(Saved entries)
+++++

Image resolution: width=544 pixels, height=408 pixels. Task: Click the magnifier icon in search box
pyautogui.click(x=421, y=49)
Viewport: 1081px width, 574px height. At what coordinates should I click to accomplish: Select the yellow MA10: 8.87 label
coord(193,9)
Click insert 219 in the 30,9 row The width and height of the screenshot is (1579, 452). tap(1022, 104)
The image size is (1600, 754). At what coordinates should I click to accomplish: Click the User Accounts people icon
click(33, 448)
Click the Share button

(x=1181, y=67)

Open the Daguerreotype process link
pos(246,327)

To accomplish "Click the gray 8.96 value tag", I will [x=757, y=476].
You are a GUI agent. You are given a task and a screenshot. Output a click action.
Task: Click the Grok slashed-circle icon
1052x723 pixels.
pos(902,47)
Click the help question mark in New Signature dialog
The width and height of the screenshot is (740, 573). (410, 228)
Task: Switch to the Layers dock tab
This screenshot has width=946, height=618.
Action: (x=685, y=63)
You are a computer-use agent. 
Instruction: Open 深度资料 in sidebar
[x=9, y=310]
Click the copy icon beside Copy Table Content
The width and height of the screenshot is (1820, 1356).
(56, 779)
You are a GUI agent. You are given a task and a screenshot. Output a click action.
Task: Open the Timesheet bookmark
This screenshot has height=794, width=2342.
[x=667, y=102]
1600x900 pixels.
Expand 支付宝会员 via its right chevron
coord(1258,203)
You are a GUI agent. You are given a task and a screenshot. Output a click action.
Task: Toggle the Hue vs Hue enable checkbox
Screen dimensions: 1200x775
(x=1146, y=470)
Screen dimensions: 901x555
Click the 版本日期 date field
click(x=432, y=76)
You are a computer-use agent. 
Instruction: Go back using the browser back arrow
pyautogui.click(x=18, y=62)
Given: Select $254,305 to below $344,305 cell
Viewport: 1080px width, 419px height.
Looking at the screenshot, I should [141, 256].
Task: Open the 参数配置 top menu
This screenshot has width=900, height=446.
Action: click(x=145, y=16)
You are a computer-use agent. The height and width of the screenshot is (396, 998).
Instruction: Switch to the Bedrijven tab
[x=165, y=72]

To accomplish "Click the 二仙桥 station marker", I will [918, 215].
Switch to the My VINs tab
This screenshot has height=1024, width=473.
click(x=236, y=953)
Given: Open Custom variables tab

+++++

**Instructions to follow:** Set down exactly, and only, the lines from the one containing "Expand 支付宝会员 via its right chevron" to the final line of the data.

**Expected output:**
Expand 支付宝会员 via its right chevron
coord(1258,203)
You are a GUI agent. You are given a task and a screenshot. Output a click action.
Task: Toggle the Hue vs Hue enable checkbox
Screen dimensions: 1200x775
(x=1146, y=470)
Screen dimensions: 901x555
Click the 版本日期 date field
click(x=432, y=76)
You are a computer-use agent. 
Instruction: Go back using the browser back arrow
pyautogui.click(x=18, y=62)
Given: Select $254,305 to below $344,305 cell
Viewport: 1080px width, 419px height.
Looking at the screenshot, I should [141, 256].
Task: Open the 参数配置 top menu
This screenshot has width=900, height=446.
Action: click(x=145, y=16)
You are a computer-use agent. The height and width of the screenshot is (396, 998).
Instruction: Switch to the Bedrijven tab
[x=165, y=72]

To accomplish "Click the 二仙桥 station marker", I will [918, 215].
Switch to the My VINs tab
This screenshot has height=1024, width=473.
click(x=236, y=953)
Given: Open Custom variables tab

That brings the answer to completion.